Сохранилась только небольшая пьеса в стихах «Бальдур и Локи», которую тогда все называли прямо-таки гениальной, находя, что она написана о Франце Блее. Предполагалось издать ее с рисунками Отто цу Гутенега. Несколько лет назад мой недавно умерший друг Отго Райхер вручил мне ее оригинал, и я прочитал ее снова — отчужденно и с удивлением, как могло тогда нравиться такое напыщенное сочинение, изобилующее грубыми провалами вкуса.

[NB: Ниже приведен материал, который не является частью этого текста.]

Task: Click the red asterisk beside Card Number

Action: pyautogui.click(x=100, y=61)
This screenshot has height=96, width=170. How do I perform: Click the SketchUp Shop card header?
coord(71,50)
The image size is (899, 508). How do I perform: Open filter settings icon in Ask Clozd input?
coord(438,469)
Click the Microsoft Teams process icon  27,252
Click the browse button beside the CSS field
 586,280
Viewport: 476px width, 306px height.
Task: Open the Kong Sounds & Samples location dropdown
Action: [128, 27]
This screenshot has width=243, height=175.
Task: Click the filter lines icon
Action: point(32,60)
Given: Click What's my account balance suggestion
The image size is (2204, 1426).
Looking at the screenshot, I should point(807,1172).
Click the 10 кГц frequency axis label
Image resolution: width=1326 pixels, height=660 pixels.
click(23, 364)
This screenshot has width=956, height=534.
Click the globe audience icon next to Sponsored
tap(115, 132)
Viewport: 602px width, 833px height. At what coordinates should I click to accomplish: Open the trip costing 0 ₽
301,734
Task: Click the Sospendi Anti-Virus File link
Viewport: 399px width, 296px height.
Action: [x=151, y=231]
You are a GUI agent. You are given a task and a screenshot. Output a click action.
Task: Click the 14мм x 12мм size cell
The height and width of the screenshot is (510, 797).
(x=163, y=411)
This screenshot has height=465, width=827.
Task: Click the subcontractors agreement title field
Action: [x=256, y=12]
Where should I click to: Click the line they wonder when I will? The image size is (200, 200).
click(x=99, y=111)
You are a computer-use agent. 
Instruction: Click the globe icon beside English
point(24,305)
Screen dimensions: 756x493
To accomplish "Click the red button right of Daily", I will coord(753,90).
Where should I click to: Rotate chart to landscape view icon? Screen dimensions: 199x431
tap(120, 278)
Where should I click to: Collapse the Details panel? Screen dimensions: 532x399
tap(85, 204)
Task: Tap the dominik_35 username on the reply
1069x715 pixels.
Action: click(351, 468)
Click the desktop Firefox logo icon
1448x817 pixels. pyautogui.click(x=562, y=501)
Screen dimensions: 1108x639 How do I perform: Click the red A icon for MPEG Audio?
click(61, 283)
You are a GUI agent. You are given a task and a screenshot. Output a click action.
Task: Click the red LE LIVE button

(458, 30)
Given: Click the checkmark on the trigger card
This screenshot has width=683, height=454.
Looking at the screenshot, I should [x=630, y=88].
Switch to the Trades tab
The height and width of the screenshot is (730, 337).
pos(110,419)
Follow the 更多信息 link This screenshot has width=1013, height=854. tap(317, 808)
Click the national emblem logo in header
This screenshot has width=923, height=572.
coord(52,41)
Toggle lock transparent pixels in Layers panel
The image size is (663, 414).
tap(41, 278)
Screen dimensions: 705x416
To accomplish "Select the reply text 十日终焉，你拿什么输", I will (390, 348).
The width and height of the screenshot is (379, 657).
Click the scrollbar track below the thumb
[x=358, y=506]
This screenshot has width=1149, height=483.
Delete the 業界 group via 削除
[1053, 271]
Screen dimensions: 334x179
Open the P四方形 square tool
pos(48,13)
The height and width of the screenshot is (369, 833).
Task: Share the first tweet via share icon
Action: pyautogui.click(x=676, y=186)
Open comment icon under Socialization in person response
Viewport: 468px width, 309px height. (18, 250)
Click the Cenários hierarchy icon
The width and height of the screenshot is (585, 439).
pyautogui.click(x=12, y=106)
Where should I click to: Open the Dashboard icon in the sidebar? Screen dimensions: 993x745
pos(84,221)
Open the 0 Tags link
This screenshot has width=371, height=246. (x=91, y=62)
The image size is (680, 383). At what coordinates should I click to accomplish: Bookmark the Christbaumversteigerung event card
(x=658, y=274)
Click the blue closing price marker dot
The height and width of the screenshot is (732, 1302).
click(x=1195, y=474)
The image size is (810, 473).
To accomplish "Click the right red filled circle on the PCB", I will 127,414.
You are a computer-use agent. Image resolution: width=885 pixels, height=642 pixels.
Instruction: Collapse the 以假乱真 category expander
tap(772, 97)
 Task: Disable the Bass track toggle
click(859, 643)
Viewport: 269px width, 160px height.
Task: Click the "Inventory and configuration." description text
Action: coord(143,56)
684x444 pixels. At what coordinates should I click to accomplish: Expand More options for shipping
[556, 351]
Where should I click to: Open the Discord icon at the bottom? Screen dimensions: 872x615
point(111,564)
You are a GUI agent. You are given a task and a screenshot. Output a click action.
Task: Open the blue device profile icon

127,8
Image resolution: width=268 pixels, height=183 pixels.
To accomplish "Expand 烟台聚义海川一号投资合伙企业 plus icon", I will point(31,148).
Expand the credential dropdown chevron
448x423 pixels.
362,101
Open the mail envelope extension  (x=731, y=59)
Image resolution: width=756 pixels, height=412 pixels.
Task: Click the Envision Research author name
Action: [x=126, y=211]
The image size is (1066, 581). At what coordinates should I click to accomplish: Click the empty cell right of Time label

Если в образе Локи действительно нашел отражение Франц Блей, то погубленный им чистый юноша Бальдур должен был указывать на меня, а стало быть, уже и в то время я подспудно чувствовал, какую опасность представляет для меня та сладкая жизнь, в которую я сломя голову окунулся.
Она меня засосала. Когда я отправился к Георгу Мюллеру за второй частью аванса, так как деньги просто таяли у меня в руках, он, дружески встретив меня, спросил, как продвигаются дела с переводом Пушкина, и тут я солгал, заявив, что половина прозаических переводов уже готова. Причем солгал, не моргнув глазом, — настолько подхватил меня поток сладкого ничегонеделанья.
А тем временем немецкая литература начинала свое новое восхождение на звездном небосклоне. Известный драматург Карл Штернхайм, владевший банком в Брюсселе и наживший там миллионы, предложил Францу Блею издавать с ним вместе новый двухмесячный журнал у Ганса фон Вебера. Он, Штернхайм, брал на себя финансирование и собирался перебраться в Мюнхен (позднее он приобрел здесь так называемый Грюнвальдский замок).
На учредительное собрание в издательство явилась вся культурная элита Мюнхена. Идея вызвала всеобщий энтузиазм, потому что у «Нового обозрения» к тому времени сложился уже свой сплоченный круг сотрудников, а в «Гиперионе» — так должен был называться наш журнал — намечалось южнонемецкое доминирование. Оформление нового журнала предполагалось осуществить как напоминание о незабвенном «Пане» — живопись и литература должны были на равных свидетельствовать о современном состоянии искусства. Для господина фон Вебера все это было нечаянной радостью, ибо его издательство внезапно становилось одним из самых примечательных.
Блей шепнул мне на ухо, что в первом же номере напечатает десять моих сонетов и что если я понравлюсь Штернхайму, то смогу занять пост секретаря редакции.
Для меня это стало бы великолепной возможностью роста, ибо материальное состояние мое испытывало кризис — как результат моих фантастических трат, для меня непомерных. Мне было понятно, что надо было что-то делать. И хотя за Гутенегом еще числился некий должок, напоминать о нем мне было неловко после того, как я каждый день являлся к нему на ланч.
Однажды перед моей дверью неожиданно предстал Эрнст Ровольт, переехавший в Мюнхен, так как нанялся на работу в старинный («придворный») книжный магазин Аккермана на Максимилианштрассе рядом с отелем «Четыре времени года». Я был рад видеть этого общительного и умного коллегу (он был на год моложе меня) и немедленно познакомил его с моими друзьями; правда, с Гутенегом отношения у него не заладились, зато с Блеем они быстро нашли общий язык.